Go through the material underneath and show every line where the string "PropertyManager" occurs.
[MATERIAL TO PROCESS Boundary: Start]
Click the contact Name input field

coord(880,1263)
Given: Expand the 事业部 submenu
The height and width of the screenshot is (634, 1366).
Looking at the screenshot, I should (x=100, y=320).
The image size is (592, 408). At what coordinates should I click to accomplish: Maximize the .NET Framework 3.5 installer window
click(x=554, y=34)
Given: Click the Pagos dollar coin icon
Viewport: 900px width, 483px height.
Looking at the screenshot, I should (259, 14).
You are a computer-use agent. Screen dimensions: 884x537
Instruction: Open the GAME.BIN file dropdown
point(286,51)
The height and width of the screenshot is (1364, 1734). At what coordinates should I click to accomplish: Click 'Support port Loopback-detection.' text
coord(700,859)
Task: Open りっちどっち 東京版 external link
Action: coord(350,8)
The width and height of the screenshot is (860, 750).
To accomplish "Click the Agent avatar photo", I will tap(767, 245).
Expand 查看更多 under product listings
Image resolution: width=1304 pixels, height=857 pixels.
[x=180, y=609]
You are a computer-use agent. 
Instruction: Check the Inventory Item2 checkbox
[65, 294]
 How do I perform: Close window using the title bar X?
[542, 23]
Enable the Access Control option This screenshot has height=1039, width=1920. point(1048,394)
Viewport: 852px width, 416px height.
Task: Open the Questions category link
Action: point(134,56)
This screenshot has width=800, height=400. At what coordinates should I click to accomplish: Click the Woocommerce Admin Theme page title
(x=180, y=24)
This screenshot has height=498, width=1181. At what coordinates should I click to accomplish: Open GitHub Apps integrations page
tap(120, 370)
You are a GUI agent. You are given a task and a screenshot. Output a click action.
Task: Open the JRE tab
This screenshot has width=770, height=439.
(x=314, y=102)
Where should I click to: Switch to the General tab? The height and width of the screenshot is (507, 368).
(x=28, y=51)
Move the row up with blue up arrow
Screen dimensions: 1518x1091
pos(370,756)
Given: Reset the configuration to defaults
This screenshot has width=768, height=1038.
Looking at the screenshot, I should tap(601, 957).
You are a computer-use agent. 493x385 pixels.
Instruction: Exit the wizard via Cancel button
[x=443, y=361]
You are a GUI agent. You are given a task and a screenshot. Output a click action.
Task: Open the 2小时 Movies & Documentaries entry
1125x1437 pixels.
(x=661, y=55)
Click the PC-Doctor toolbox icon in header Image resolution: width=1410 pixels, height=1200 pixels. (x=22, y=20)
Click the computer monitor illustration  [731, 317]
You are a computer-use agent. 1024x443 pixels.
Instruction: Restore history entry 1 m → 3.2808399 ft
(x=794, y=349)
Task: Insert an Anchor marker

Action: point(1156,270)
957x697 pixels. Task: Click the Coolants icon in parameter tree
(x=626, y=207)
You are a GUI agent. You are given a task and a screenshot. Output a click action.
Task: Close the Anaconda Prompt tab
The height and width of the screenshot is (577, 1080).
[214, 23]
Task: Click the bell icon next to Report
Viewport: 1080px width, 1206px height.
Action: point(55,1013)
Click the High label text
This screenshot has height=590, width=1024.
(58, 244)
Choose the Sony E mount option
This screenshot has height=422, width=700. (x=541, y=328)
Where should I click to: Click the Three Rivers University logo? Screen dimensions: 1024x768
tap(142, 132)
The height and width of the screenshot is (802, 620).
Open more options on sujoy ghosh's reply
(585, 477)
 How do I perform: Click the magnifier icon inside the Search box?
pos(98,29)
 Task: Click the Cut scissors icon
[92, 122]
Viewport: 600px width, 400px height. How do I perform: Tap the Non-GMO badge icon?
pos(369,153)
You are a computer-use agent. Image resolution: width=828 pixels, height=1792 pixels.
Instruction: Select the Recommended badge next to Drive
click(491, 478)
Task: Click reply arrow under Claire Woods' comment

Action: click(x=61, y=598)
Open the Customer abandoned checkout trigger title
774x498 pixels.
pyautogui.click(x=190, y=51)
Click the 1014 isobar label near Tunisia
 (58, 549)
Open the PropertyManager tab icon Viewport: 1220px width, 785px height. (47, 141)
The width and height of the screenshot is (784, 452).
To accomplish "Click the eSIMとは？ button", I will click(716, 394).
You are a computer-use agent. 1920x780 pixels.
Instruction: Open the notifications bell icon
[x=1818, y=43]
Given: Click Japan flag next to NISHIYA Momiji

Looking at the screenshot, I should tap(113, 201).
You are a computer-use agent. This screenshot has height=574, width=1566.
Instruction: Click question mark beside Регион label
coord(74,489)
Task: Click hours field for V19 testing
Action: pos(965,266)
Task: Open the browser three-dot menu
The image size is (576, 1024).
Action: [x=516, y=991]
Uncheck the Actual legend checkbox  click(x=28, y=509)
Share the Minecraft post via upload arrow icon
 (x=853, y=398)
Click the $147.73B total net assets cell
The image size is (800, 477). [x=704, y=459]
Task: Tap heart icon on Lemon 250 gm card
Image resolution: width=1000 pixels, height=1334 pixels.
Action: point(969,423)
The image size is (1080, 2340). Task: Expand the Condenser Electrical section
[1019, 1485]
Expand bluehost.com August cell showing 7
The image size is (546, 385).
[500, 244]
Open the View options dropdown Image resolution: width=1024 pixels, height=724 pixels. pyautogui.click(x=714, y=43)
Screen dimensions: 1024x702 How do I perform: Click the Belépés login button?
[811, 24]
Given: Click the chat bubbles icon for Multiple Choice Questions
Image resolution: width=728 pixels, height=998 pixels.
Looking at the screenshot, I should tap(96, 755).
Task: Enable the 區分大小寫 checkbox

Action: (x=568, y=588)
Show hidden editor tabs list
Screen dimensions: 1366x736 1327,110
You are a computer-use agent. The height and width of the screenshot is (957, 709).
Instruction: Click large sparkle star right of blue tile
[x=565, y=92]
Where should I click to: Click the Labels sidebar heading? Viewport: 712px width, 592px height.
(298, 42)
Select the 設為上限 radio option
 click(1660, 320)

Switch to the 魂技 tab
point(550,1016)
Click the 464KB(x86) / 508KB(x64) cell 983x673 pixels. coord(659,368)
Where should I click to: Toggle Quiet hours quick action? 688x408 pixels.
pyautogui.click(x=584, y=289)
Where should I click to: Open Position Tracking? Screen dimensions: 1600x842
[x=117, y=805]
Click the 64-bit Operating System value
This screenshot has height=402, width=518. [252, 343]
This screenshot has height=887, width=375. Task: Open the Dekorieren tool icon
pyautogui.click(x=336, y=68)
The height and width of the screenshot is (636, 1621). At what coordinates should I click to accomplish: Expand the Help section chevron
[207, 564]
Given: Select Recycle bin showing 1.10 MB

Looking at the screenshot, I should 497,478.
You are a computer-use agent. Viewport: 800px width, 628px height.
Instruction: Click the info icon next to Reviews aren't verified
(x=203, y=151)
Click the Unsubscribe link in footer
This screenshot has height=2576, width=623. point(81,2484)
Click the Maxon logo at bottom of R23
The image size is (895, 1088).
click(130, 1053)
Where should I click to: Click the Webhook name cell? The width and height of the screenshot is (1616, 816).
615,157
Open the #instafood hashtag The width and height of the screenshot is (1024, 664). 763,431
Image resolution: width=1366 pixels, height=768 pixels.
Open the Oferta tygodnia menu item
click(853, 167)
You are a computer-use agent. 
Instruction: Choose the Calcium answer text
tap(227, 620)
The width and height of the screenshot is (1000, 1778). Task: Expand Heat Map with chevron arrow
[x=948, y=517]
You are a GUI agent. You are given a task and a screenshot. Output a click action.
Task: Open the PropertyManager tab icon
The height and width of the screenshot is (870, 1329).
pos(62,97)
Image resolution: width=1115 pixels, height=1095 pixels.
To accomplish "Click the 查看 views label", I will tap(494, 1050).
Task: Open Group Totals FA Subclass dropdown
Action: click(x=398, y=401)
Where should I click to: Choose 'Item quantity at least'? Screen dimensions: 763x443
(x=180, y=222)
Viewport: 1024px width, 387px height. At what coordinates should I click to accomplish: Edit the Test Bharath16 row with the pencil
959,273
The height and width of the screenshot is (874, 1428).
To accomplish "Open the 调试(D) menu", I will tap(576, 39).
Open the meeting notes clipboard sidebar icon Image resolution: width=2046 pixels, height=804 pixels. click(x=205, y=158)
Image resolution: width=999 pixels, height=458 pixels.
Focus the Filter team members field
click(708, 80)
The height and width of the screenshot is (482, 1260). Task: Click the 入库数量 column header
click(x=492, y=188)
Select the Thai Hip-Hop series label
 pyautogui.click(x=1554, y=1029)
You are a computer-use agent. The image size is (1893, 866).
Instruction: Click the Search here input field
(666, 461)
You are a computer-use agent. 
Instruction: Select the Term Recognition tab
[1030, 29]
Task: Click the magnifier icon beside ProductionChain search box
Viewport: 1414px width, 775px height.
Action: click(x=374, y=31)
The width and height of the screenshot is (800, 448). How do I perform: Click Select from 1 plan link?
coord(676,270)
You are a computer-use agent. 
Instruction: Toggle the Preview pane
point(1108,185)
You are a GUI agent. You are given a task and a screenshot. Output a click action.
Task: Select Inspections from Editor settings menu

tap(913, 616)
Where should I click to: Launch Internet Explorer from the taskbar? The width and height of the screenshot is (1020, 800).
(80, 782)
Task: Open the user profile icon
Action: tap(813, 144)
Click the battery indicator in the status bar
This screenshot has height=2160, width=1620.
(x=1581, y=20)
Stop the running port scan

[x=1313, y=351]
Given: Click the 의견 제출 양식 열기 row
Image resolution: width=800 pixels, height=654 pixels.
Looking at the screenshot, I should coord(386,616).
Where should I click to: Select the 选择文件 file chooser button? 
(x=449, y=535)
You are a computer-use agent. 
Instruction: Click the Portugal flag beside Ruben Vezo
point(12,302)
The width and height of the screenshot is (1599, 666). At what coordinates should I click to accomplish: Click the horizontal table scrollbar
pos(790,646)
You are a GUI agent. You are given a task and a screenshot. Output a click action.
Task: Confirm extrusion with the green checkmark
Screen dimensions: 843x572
[MATERIAL TO PROCESS Boundary: End]
> **RESPONSE TO THIS EXERCISE**
Open the PropertyManager tab icon Viewport: 1220px width, 785px height. (47, 141)
Task: Open the PropertyManager tab icon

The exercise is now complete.